When One Falls Down
Julia Ann Charpentier
Driven by style, the florid writing of this thoughtful novel hints at sinister omens and suspicious circumstances.
This engaging, low-key cliffhanger meanders thirty years into the past to quiet the spirits of those now deceased. Jay Matthew Korn writes from the standpoint of a quirky narrator who tells his bizarre tale in a pseudomemoir, leaving no insignificant detail unexamined. Strange events mingle with supernatural phenomena in a slow-paced character sketchbook that brings to vivid life the personalities and motivations of several interacting protagonists. Even the title, When One Falls Down, hints at sinister omens and suspicious circumstances.
When One Falls Down is told from the fascinating perspective of a literary connoisseur, yet it is somewhat lacking in the edge-of-the-seat intrigue typical of thrillers. Lack of focus allows this far-fetched, candid trip down memory lane to go off in too many directions, incorporating humorous asides and nonchalant introspection as the narrator tells the fateful story of how his friends met their demise.

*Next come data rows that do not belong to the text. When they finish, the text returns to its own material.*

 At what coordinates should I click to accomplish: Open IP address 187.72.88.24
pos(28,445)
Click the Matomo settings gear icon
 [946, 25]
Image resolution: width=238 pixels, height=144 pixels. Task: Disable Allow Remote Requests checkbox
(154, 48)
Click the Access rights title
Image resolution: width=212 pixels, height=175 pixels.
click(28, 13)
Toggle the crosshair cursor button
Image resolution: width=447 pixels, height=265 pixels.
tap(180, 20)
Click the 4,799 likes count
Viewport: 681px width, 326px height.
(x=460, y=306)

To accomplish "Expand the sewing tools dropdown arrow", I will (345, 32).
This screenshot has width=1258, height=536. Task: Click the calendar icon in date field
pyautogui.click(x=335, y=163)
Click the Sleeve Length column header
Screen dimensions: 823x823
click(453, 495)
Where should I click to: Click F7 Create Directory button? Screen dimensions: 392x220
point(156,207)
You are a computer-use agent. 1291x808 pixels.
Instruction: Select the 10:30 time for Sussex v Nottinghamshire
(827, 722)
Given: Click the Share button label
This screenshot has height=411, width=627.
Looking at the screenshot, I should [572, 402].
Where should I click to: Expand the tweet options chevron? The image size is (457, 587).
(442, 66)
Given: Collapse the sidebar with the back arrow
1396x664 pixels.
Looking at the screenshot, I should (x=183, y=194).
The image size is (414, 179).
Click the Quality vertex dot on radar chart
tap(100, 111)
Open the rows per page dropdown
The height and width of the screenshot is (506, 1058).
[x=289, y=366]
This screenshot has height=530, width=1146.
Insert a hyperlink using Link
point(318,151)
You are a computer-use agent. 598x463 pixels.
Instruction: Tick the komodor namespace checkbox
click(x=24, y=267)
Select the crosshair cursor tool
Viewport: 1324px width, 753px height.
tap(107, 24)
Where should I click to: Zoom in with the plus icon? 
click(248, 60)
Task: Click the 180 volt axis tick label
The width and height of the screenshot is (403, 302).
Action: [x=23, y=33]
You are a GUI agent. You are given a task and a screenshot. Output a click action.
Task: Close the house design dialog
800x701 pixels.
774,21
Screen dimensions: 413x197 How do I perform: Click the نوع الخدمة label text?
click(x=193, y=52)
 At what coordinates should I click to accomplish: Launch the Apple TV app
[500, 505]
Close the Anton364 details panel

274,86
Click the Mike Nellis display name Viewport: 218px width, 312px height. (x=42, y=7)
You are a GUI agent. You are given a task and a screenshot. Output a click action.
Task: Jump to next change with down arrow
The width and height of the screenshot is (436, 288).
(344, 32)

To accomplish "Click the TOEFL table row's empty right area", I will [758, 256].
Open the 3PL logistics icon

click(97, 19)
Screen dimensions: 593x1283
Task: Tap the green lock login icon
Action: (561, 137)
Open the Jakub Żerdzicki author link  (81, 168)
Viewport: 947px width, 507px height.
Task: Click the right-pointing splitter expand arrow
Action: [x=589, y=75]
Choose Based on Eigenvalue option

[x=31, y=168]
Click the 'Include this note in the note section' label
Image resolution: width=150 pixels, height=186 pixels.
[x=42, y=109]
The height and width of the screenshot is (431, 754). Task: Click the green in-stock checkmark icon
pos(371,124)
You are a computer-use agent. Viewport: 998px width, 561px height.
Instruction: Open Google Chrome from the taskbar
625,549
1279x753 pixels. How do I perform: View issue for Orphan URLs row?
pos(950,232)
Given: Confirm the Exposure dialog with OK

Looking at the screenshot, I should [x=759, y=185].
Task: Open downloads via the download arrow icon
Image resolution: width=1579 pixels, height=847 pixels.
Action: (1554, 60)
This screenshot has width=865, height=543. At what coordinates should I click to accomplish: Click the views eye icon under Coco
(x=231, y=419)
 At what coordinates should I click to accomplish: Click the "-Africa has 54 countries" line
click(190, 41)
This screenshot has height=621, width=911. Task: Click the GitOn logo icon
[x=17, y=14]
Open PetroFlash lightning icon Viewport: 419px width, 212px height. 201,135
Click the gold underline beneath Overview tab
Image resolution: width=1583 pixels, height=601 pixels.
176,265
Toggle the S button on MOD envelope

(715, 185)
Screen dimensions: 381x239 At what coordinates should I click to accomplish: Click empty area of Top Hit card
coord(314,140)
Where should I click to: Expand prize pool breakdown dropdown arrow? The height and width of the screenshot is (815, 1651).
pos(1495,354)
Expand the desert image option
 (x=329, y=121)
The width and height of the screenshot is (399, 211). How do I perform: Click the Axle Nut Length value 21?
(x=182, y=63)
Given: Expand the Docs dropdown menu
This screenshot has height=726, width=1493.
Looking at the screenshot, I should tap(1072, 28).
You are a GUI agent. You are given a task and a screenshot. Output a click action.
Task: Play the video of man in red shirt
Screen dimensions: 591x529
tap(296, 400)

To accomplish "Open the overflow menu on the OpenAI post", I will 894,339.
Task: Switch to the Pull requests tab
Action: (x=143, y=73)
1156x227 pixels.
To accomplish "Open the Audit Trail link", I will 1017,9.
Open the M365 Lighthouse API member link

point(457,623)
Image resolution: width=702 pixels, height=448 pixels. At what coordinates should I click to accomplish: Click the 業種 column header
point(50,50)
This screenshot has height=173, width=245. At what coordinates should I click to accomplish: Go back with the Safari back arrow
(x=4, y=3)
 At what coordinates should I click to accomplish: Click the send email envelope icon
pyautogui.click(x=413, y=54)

The book’s conversational tone is not off-putting, but the buzz needed to propel essential action is weak: “And as you know by now I have access to the information and have looked through some of it and decided not to show it. It doesn’t seem necessary. This ain’t a porno. And now, that I’ve decided to let my daughter, Anna, do a bit of editing and transcription for me on these tapes, I’ve got to show some discretion about the kind of material I dictate into them.”
The reading experience is more like tasting appetizers than delving into a hearty meal. Every chapter is a culinary treat, not to be devoured quickly, for there are countless ingredients in each. The narrative may concern itself with a special effect, a color, or a sound rather than the “why” behind a scene. Without question, this book is driven by style. This is neither an asset nor a flaw, but a matter of preference. The narrator takes great liberties in his thought-provoking exploration of years gone by, as he seems far more concerned about the creative use of words than adhering to a plot line. “For the love of God, there are blues and golds and rosy reds, pinks and lavenders and all manner of iridescent, phosphorescent, luminescent—shiny fucking colors, twinkling, in motion somehow, in the air right behind Ezra and Mickey as I watch the scene unfold; but no one else in the scene seems to be seeing it.”
Classifying this unique title as a thriller may hinder its marketing potential—a tentative journey may be a better description. A borderline creepy cover depicting what appears to be an empty street drawn in subdued shades of crayon accurately conveys the mood of this reminiscence. Korn alludes to his messages, placing symbolic imagery in his unsettling descriptions and subtle premonitions of danger and death.
Korn is a published poet and a short story writer. His screenplays have been recognized for their artistic merit. When One Falls Down, Korn’s fictional escapade into the uncomfortable realm of irreversible consequences, is a thoughtful debut novel suitable for discussion.